Diz-se que o tempo é o melhor remédio para curar as dores de amor. Pode ser verdade em muitos casos, mas não para todos. Parte dos traídos que continua com o parceiro traidor encontra dificuldade para ser feliz de novo na relação, ainda que aparentemente a situação tenha voltado ao normal. Dia após dia, sua mente é perturbada com fatos antigos, curiosidades ou fantasias sobre a relação extraconjugal que ficou para trás, mas é lembrada com tanta emoção como se fosse recente.
A imaginação do traído, então, corre solta. É comum ele se martirizar com indagações como: onde ocorriam os encontros? Em que horário? O que era falado? O que e como foi feito? A lista das incômodas questões não respondidas não tem fim. Junto com elas a pessoa apresenta manifestações físicas desagradáveis, como calor, suor, boca seca, falta de ar, tontura e às vezes até taquicardia.
Freqüentemente o parceiro traidor é instado a fornecer mais detalhes do caso.

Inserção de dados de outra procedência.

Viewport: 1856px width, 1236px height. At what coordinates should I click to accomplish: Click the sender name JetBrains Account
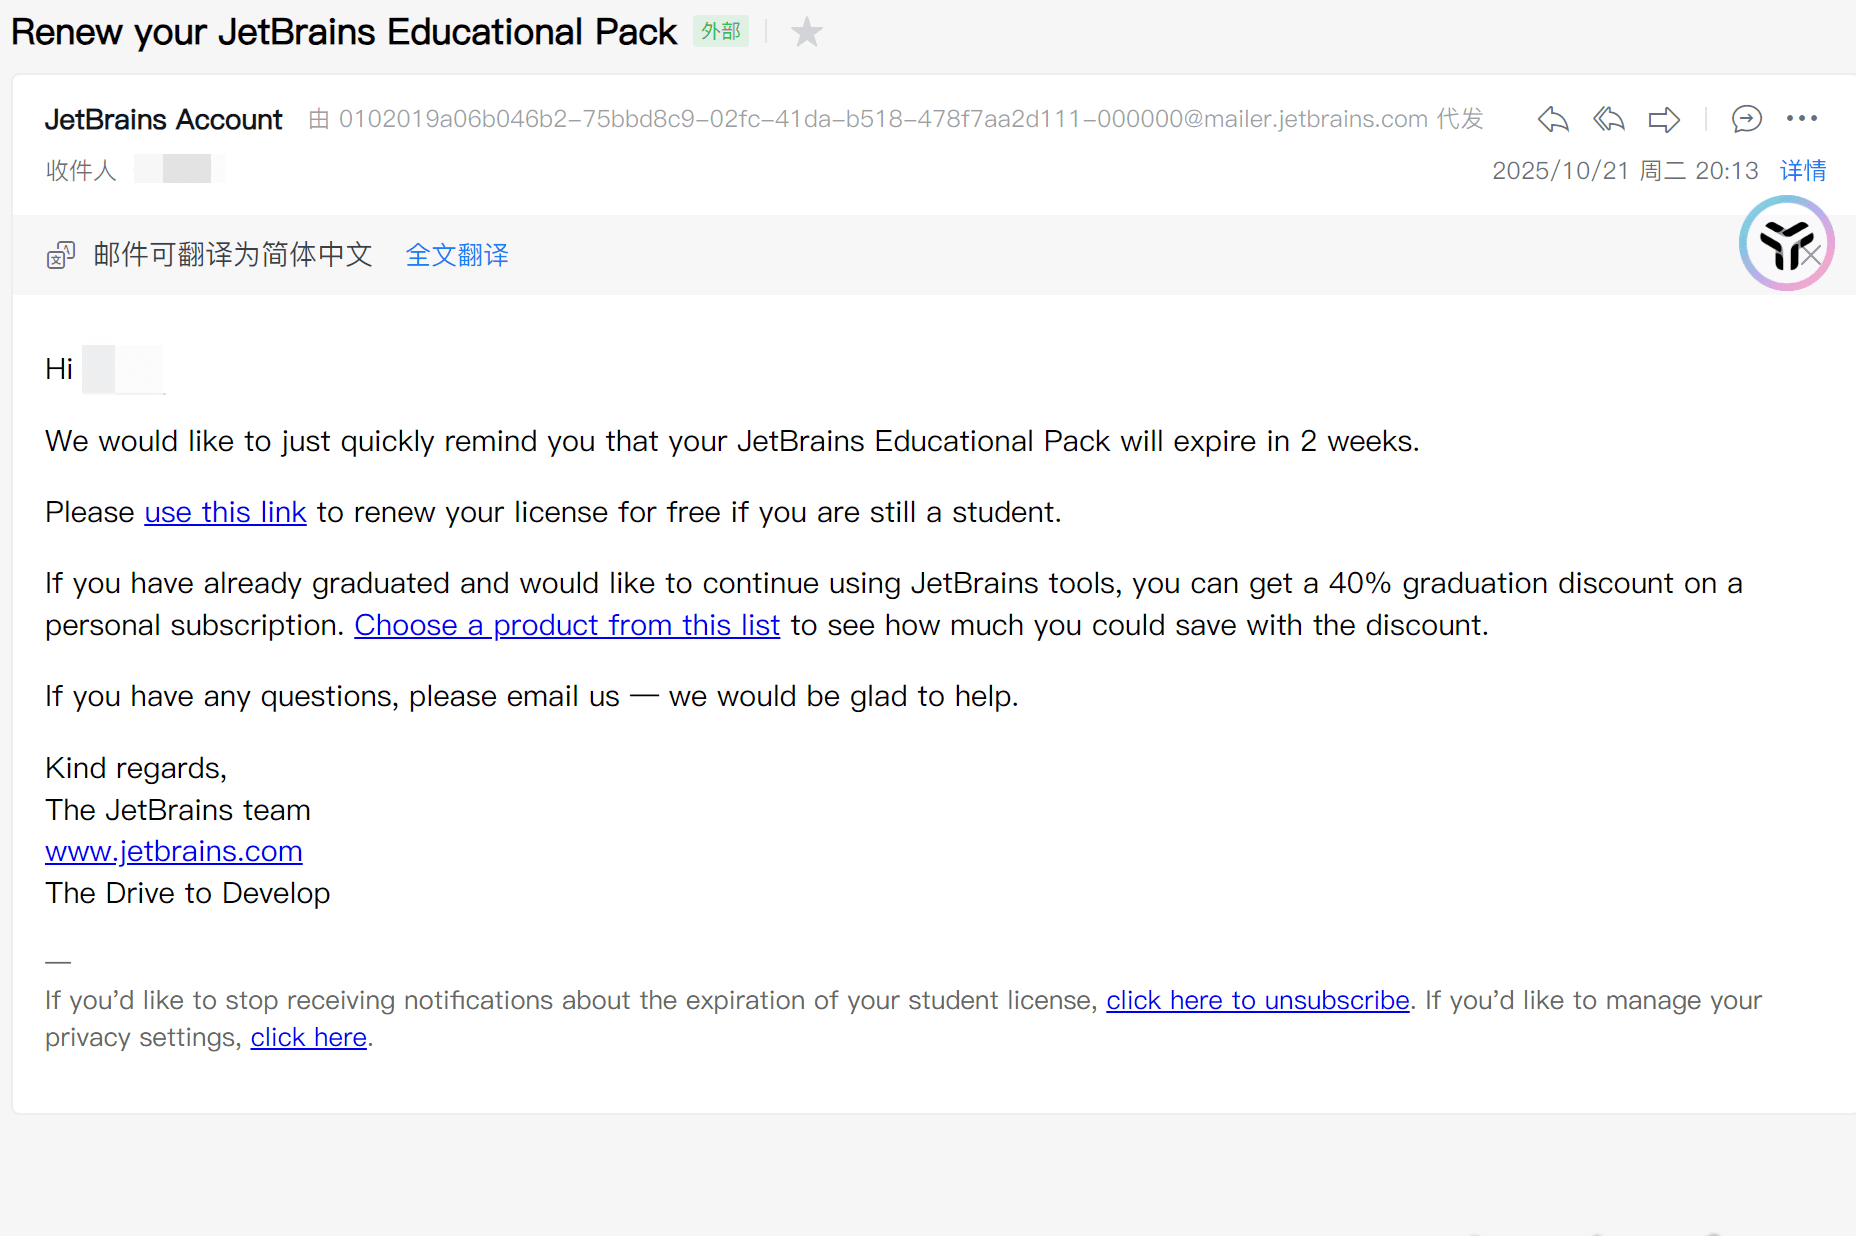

Este, já exausto e desanimado em virtude dos repetitivos tiroteios verbais, ainda que arrependido pelo que ocorreu, sente que o "castigo" passa da conta. Para o traído, de outro lado, filmes, livros, novelas, conversas entre amigos, tudo lembra a traição. É como se fosse perseguido pela própria história, embora tenha vontade de esquecê-la.
A verdade é que as situações do dia-a-dia que levam a essas associações de idéias estão na vida de todos, mas incomodam só os que não conseguem "digerir" a traição. A sensação é de que jamais se livrarão do desconforto. Não é verdade. A dificuldade em lidar com as perdas que uma traição provoca é que faz o traído, a despeito do tempo, despender energia na manutenção da própria melancolia. Assim, apesar de o traidor ter desencadeado a confusão, a solução para essa situação está também na capacidade do traído de elaborar e superar a idéia da perda. Não adianta obter mais detalhes sobre o que aconteceu. Mais informações dão a impressão de maior controle sobre o ocorrido; na prática, porém, servem apenas para alimentar a perturbação individual e a do casal.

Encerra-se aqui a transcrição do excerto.